### Work instruction:
Express everything from the line with "This screenshot has height=883, width=408." down to the line with "at that location.", both included, as a two-column CSV with the headers "prompt" and "response". Give one line per row, with the row's text and its answer each in a single quoted field, line breaks turned into spaces, and the pictures left out.

### Data extracts:
● ● ● ● ●

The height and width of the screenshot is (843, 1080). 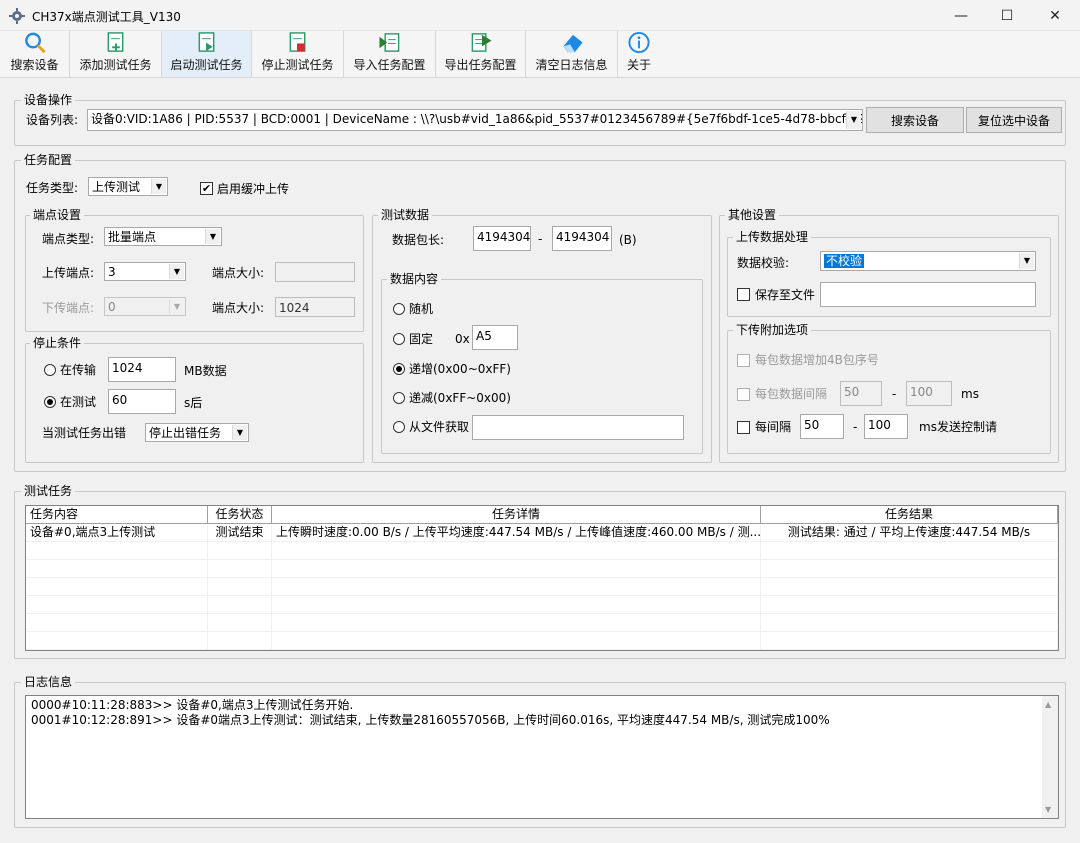 What do you see at coordinates (50, 402) in the screenshot?
I see `stop-on-time-radio` at bounding box center [50, 402].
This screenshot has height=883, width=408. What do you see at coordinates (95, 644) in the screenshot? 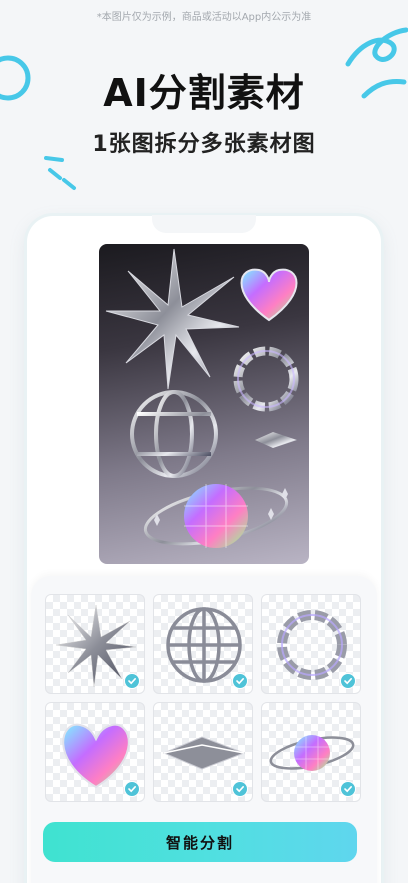
I see `result-tile-star` at bounding box center [95, 644].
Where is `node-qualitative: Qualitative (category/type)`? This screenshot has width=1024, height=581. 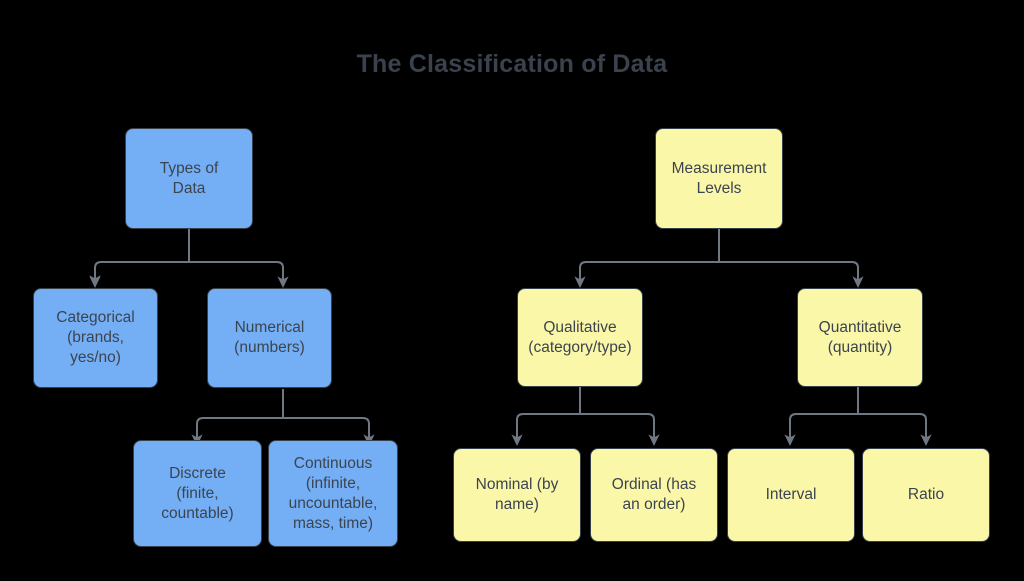
node-qualitative: Qualitative (category/type) is located at coordinates (580, 338).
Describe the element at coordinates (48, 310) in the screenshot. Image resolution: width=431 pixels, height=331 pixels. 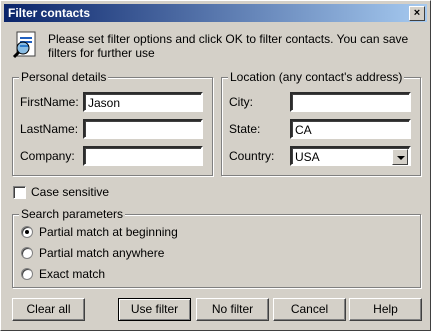
I see `clear-all-button: Clear all` at that location.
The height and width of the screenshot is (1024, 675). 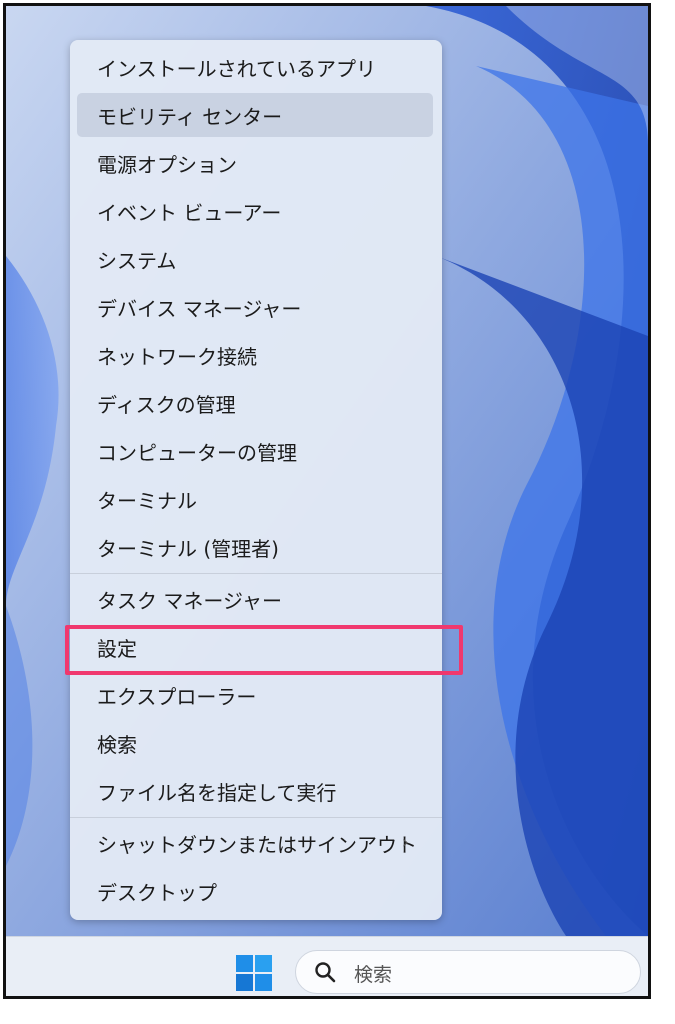 What do you see at coordinates (255, 547) in the screenshot?
I see `menu-item-terminal-admin: ターミナル (管理者)` at bounding box center [255, 547].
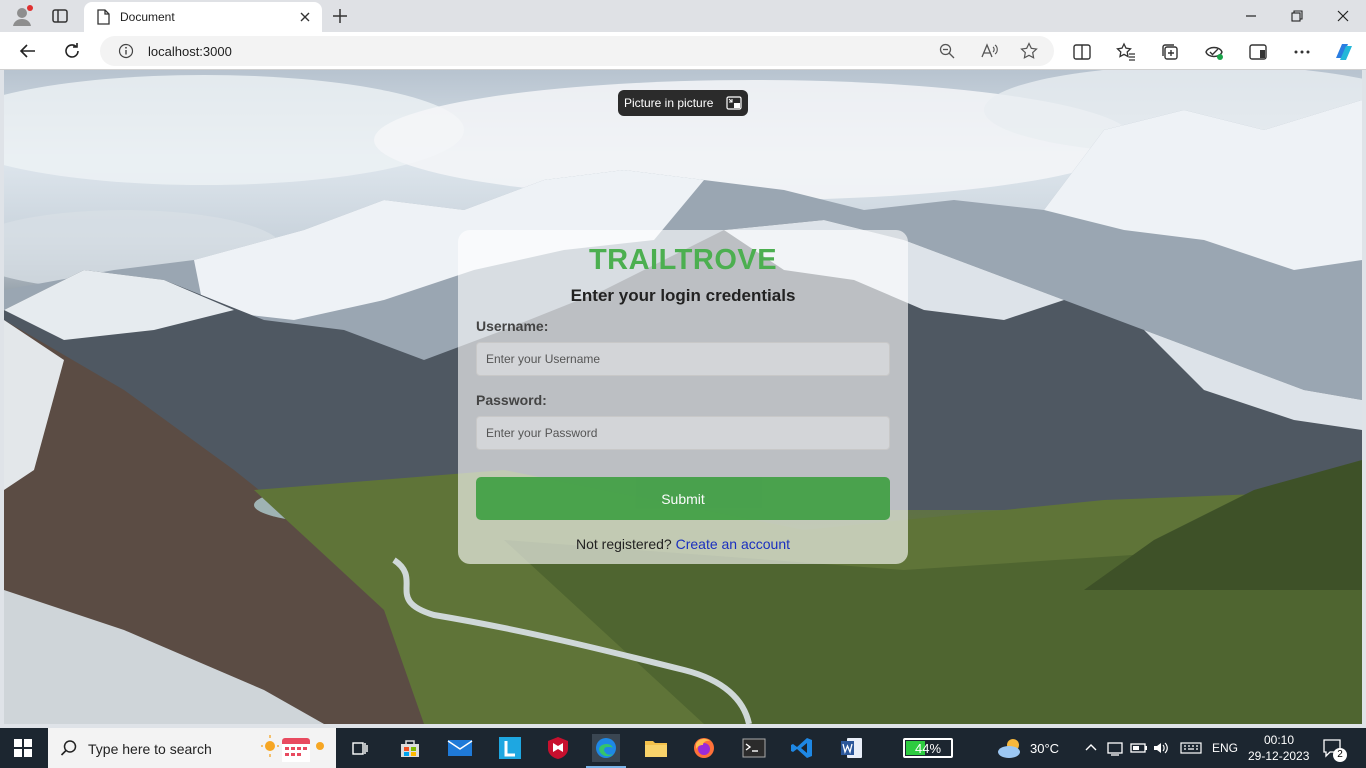 Image resolution: width=1366 pixels, height=768 pixels. I want to click on back-icon, so click(28, 51).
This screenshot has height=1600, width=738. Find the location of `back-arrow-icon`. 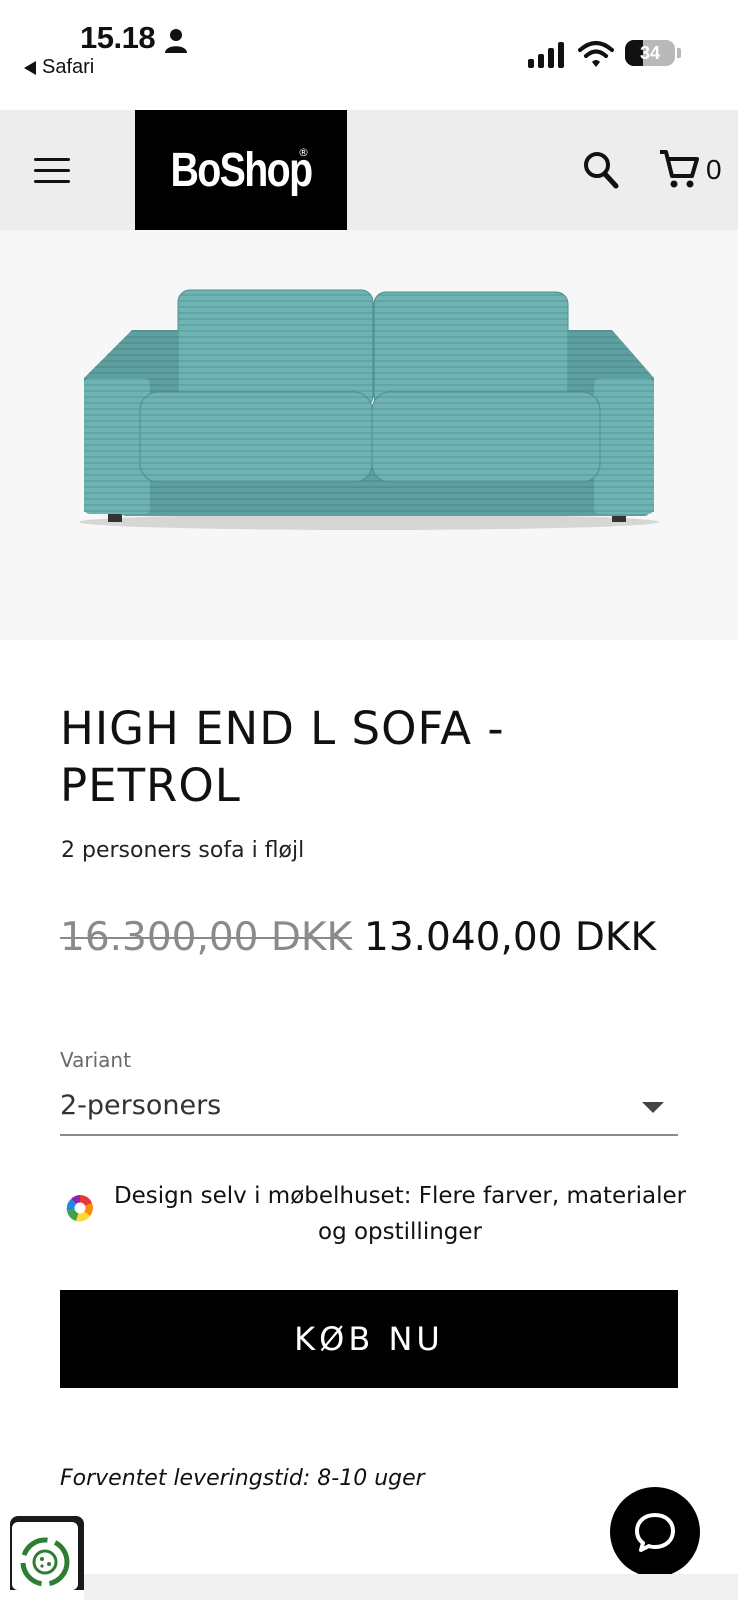

back-arrow-icon is located at coordinates (30, 68).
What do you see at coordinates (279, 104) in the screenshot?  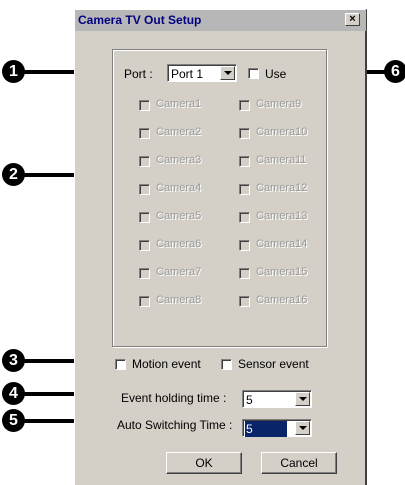 I see `camera-label-9: Camera9` at bounding box center [279, 104].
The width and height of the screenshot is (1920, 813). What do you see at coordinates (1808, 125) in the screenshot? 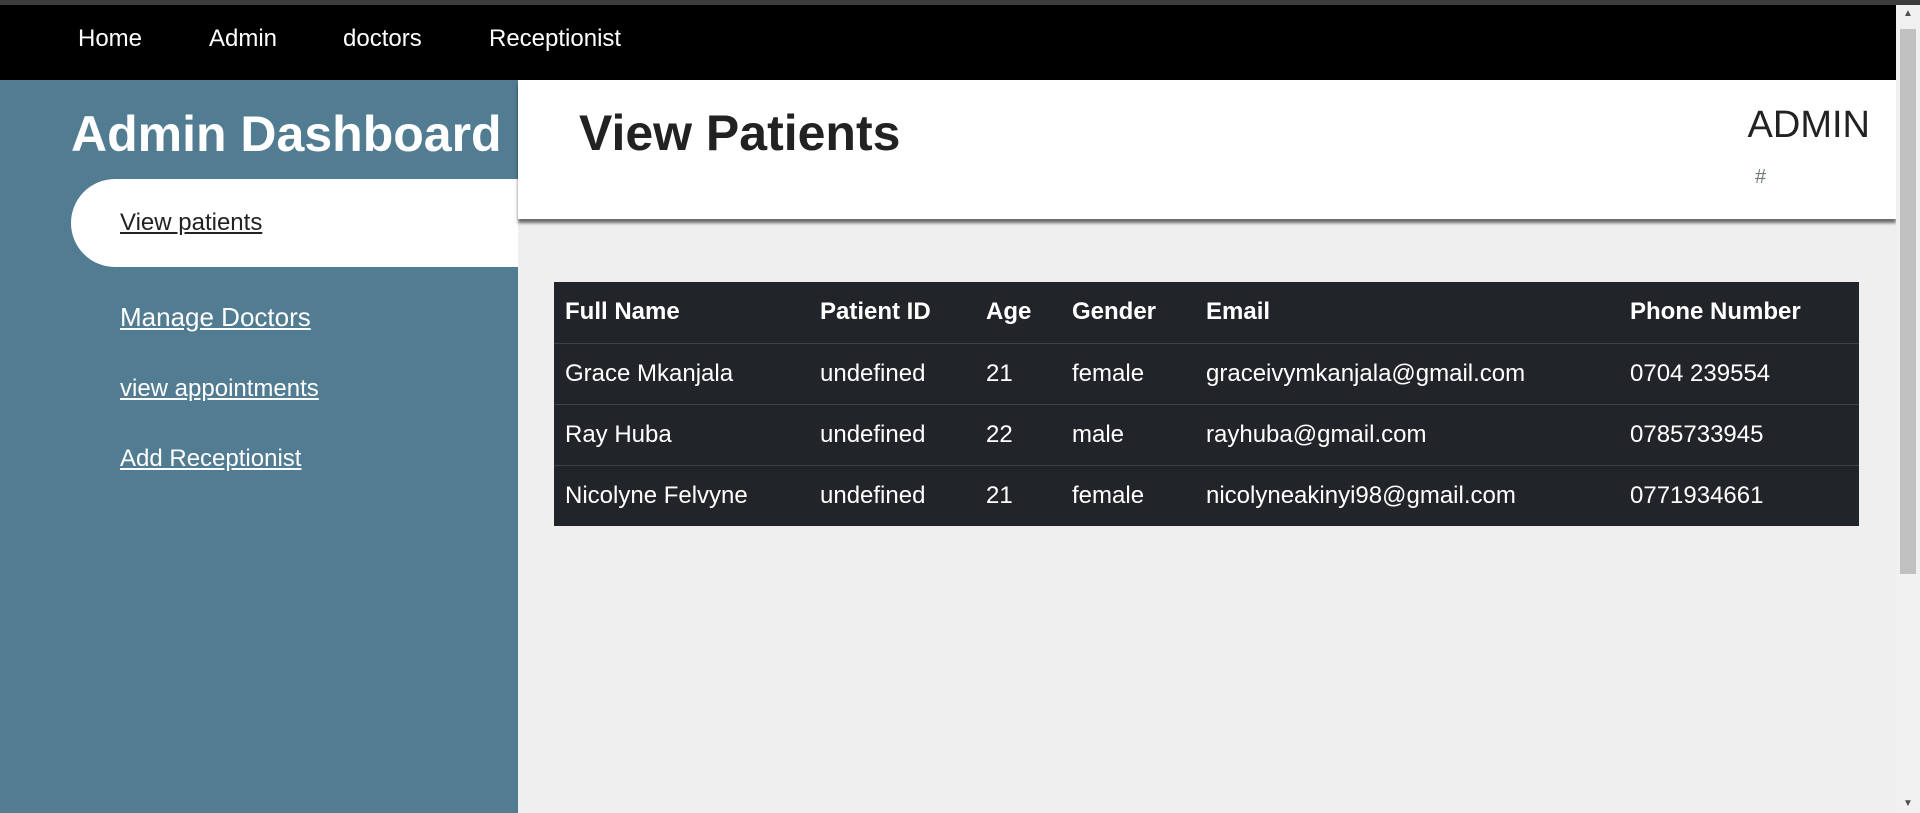
I see `user-role-label: ADMIN` at bounding box center [1808, 125].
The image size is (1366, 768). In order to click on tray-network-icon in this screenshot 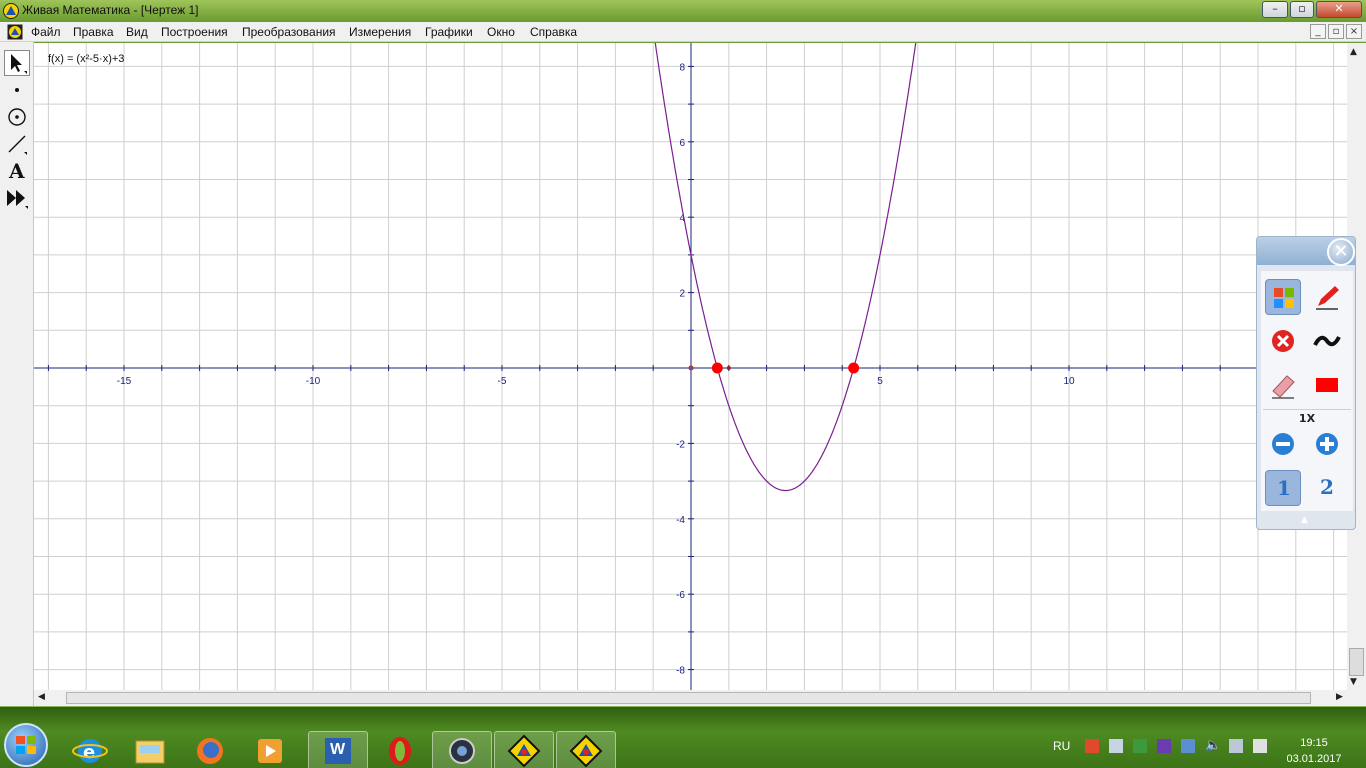, I will do `click(1116, 746)`.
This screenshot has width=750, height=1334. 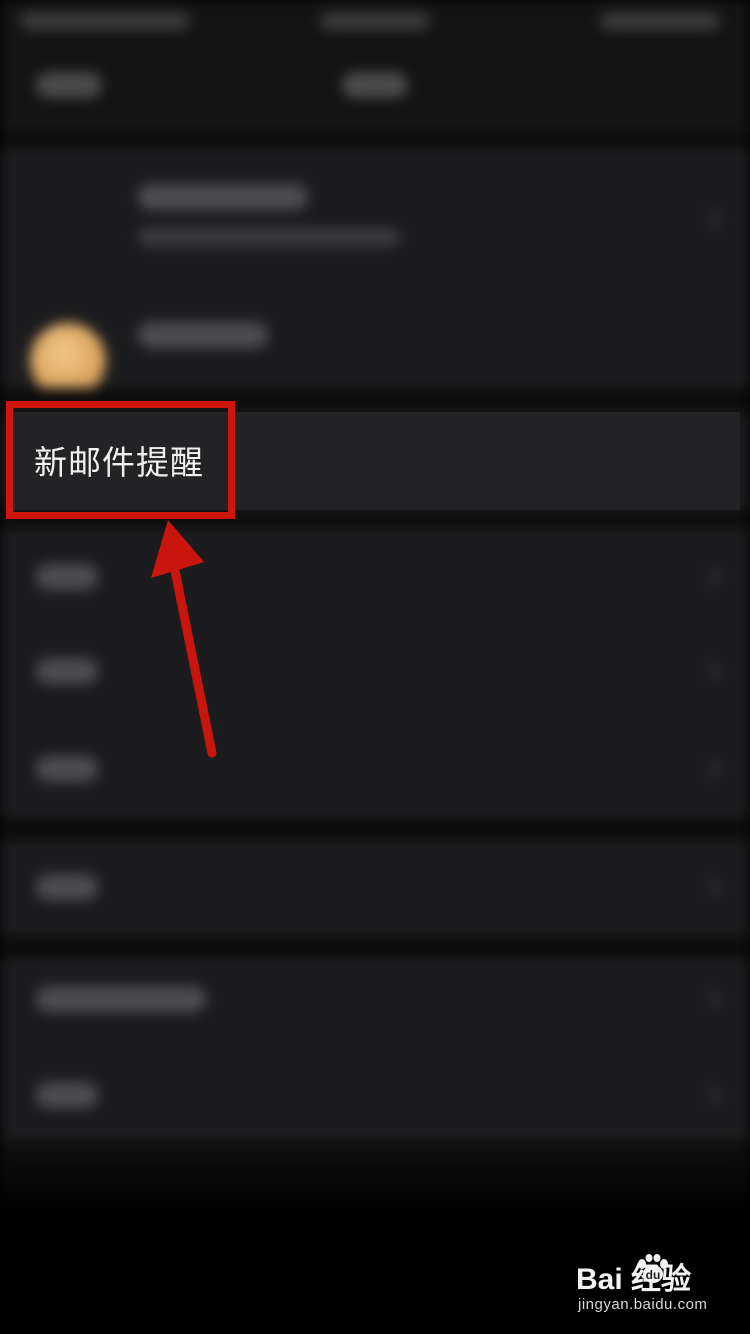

● ● ● ● ●

### Answer to this task:
prompt,response
"This screenshot has height=883, width=408. What do you see at coordinates (95, 644) in the screenshot?","I see `result-tile-star` at bounding box center [95, 644]."
"Where is `node-qualitative: Qualitative (category/type)`? This screenshot has width=1024, height=581.","node-qualitative: Qualitative (category/type) is located at coordinates (580, 338)."
"Describe the element at coordinates (48, 310) in the screenshot. Image resolution: width=431 pixels, height=331 pixels.","I see `clear-all-button: Clear all` at that location."